▶ [PROBLEM DETAILS] In full and without alteration, write out the data below.

▶ [Data items]
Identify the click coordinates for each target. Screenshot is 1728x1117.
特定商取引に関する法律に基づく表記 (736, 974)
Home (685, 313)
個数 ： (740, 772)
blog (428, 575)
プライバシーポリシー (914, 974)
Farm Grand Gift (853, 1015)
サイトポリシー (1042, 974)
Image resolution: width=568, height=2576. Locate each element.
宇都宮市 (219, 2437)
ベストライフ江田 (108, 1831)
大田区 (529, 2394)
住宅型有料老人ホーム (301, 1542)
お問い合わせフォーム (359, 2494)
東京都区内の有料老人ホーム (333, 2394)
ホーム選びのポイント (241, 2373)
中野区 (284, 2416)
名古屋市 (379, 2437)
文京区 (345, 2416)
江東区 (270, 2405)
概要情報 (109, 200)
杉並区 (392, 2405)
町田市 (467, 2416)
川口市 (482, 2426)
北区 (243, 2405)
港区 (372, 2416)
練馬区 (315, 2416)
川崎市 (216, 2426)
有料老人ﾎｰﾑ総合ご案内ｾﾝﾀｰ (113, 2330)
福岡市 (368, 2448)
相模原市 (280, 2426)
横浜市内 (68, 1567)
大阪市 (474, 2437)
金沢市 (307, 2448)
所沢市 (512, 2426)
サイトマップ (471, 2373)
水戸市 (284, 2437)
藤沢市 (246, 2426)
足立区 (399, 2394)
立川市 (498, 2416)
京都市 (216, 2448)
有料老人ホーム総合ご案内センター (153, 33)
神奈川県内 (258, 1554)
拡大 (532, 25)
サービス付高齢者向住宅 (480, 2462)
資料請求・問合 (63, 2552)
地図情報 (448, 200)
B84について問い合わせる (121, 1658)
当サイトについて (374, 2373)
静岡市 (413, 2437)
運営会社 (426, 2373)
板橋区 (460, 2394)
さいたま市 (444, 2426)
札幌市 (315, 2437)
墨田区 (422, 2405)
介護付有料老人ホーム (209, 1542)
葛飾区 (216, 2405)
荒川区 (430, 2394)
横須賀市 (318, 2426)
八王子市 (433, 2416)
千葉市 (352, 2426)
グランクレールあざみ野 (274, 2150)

▶ [TASK RESPONSE]
Identify the click coordinates for each target. Screenshot is 1728x1117.
特定商取引に関する法律に基づく表記 (736, 974)
Home (685, 313)
個数 ： (740, 772)
blog (428, 575)
プライバシーポリシー (914, 974)
Farm Grand Gift (853, 1015)
サイトポリシー (1042, 974)
Image resolution: width=568, height=2576. Locate each element.
宇都宮市 (219, 2437)
ベストライフ江田 (108, 1831)
大田区 (529, 2394)
住宅型有料老人ホーム (301, 1542)
お問い合わせフォーム (359, 2494)
東京都区内の有料老人ホーム (333, 2394)
ホーム選びのポイント (241, 2373)
中野区 (284, 2416)
名古屋市 (379, 2437)
文京区 (345, 2416)
江東区 (270, 2405)
概要情報 (109, 200)
杉並区 (392, 2405)
町田市 (467, 2416)
川口市 (482, 2426)
北区 (243, 2405)
港区 (372, 2416)
練馬区 (315, 2416)
川崎市 (216, 2426)
有料老人ﾎｰﾑ総合ご案内ｾﾝﾀｰ (113, 2330)
福岡市 (368, 2448)
相模原市 (280, 2426)
横浜市内 (68, 1567)
大阪市 (474, 2437)
金沢市 (307, 2448)
所沢市 (512, 2426)
サイトマップ (471, 2373)
水戸市 (284, 2437)
藤沢市 (246, 2426)
足立区 (399, 2394)
立川市 (498, 2416)
京都市 (216, 2448)
有料老人ホーム総合ご案内センター (153, 33)
神奈川県内 (258, 1554)
拡大 (532, 25)
サービス付高齢者向住宅 (480, 2462)
資料請求・問合 (63, 2552)
地図情報 (448, 200)
B84について問い合わせる (121, 1658)
当サイトについて (374, 2373)
静岡市 (413, 2437)
運営会社 (426, 2373)
板橋区 (460, 2394)
さいたま市 (444, 2426)
札幌市 (315, 2437)
墨田区 (422, 2405)
介護付有料老人ホーム (209, 1542)
葛飾区 (216, 2405)
荒川区 (430, 2394)
横須賀市 (318, 2426)
八王子市 (433, 2416)
千葉市 (352, 2426)
グランクレールあざみ野 (274, 2150)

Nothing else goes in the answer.